STANDARD_HEIGHT = 0.0 module-attribute

Standard height above point marker for absolute gravity measurement.

filename_matches_pattern(path, pattern)

Compare filename against a regex pattern

Examples:

>>> filename_matches_pattern("path/to/test_123.csv", r"^test_\d+.csv$")
True

Parameters:

Name Type Description Default
path str | Path | Path

Input path.

required
pattern str

Regex pattern.

required

Returns:

Type Description
bool

True, if match.

files_in_path(path)

List all files in a directory or zip-archive

Parameters:

Name Type Description Default
path str | Path | Path

Directory path.

required

Returns:

Type Description
list[Path | Path]

List of paths

flatten(d, lvl=0, prefix=None, sep='__')

Flatten a nested dictionary

get_const_columns(df, columns)

Check if columns are constant and return their value

Parameters:

Name Type Description Default
df DataFrame

Input dataframe.

required
columns list[str]

List of column names to check.

required

Returns:

Type Description
dict

Names and values of constant columns.

interpolate_time_series(series, index, name=None)

Linearly interpolate time series to new time index

Time indices outside the bounds of the input data will return NaN values.

Parameters:

Name Type Description Default
series Series

Input time series.

required
index DatetimeIndex

New time index.

required
name str

Name of new time series.

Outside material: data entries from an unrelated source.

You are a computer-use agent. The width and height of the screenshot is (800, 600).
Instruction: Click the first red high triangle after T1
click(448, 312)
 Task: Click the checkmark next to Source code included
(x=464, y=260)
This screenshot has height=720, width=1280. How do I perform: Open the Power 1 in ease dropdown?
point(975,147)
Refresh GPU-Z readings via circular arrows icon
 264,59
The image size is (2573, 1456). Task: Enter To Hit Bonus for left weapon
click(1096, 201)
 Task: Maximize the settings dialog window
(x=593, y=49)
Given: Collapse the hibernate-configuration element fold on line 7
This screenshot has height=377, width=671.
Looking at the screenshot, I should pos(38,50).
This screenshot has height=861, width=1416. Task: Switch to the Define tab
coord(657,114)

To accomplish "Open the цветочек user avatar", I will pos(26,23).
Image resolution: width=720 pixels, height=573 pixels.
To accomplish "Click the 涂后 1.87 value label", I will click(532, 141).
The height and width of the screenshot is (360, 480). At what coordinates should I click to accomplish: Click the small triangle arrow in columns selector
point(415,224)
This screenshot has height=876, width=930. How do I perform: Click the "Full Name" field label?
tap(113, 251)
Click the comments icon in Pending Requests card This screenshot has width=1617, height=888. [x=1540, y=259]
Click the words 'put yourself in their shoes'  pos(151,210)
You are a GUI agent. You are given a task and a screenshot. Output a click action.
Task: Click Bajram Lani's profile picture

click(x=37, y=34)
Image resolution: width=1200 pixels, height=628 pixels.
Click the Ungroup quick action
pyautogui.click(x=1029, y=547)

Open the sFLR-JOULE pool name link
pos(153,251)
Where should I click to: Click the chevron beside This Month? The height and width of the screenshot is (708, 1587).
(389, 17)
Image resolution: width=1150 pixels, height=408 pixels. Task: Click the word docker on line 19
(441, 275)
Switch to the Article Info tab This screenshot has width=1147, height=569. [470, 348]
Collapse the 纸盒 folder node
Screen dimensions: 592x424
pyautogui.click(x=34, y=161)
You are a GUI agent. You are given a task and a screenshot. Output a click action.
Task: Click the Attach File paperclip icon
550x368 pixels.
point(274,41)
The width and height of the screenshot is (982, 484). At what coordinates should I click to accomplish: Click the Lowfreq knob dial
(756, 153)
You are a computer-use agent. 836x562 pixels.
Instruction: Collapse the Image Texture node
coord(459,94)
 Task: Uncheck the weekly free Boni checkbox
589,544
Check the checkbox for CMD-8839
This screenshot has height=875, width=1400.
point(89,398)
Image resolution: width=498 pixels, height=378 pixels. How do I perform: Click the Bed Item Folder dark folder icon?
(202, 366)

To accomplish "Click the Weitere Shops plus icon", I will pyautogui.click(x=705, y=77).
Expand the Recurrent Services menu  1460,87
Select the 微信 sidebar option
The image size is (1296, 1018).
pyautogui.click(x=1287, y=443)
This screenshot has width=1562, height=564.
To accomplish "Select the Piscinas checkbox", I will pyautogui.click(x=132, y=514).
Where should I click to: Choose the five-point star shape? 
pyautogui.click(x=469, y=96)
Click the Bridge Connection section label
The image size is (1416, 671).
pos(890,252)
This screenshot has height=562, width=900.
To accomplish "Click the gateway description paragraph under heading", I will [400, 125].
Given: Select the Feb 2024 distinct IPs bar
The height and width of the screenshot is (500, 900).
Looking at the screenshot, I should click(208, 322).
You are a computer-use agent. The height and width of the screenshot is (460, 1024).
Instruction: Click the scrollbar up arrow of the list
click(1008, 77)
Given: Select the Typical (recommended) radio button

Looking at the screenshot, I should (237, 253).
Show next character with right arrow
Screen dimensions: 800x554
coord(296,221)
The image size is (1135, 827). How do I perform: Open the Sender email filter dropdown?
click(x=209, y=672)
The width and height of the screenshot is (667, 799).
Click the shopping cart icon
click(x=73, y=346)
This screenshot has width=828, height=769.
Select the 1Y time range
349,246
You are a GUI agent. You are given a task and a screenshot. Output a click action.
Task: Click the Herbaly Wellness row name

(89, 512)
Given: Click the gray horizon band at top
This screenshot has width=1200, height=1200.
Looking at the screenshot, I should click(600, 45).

Taken from input series, if unspecified.

None

Returns:

Type Description
Series

Linear interpolation of input time series at specified time indices.

is_date(text)

Check if input is a date or a string that has date format

Accepted formats are: YYYY-mm-dd and YYYY-mm-dd HH:MM.

There is no check, whether this date is actually valid.

iter_zipfile_path(zippath)

Recursively iterate all files within a zipfile.Path

map_index(ser, index)

Map a time series to a different time index

merge_dicts(d1, d2)

Merge two nested dictionaries

d2 takes precedence over d1.

Examples:

>>> merge_dicts({"a": 1, "b": {"x": 1, "y": 0}}, {"b": {"y": 2, "z": 3}})
{'a': 1, 'b': {'x': 1, 'y': 2, 'z': 3}}

partition_dict(dictionary, condition)

Partition a dictionary by a condition on each key

Parameters:

Name Type Description Default
dictionary dict

Input dictionary.

required
condition Callable[[str], bool]

Callback function defining condition on key.

required

Examples:

>>> partition_dict({"a": 1, "b": 2}, lambda key: key.startswith("a"))
({'a': 1}, {'b': 2})

read_csv(path)

Wrapper around pd.read_csv() to read files within zip-archives

read_csv_files(paths)

Read CSV files in parallel

sort_paths_numerically(paths)

Sort file paths by trailing number

Examples:

>>> sort_paths_numerically(["raw_10.csv", "raw_11.csv", "raw_9.csv"])
['raw_9.csv', 'raw_10.csv', 'raw_11.csv']

to_path(input_path)

Convert to pathlib.Path or zipfile.Path

Examples:

>>> to_path("path/to/filename.txt")
PosixPath('path/to/filename.txt')
>>> to_path("path/to/archive.zip")
zipfile.Path('path/to/archive.zip', '')
>>> to_path("path/to/archive.zip/testfile.txt")
zipfile.Path('path/to/archive.zip', 'testfile.txt')

Parameters:

Name Type Description Default
input_path str | Path | Path

Input path.

required

Returns:

Type Description
Path | Path

Output path.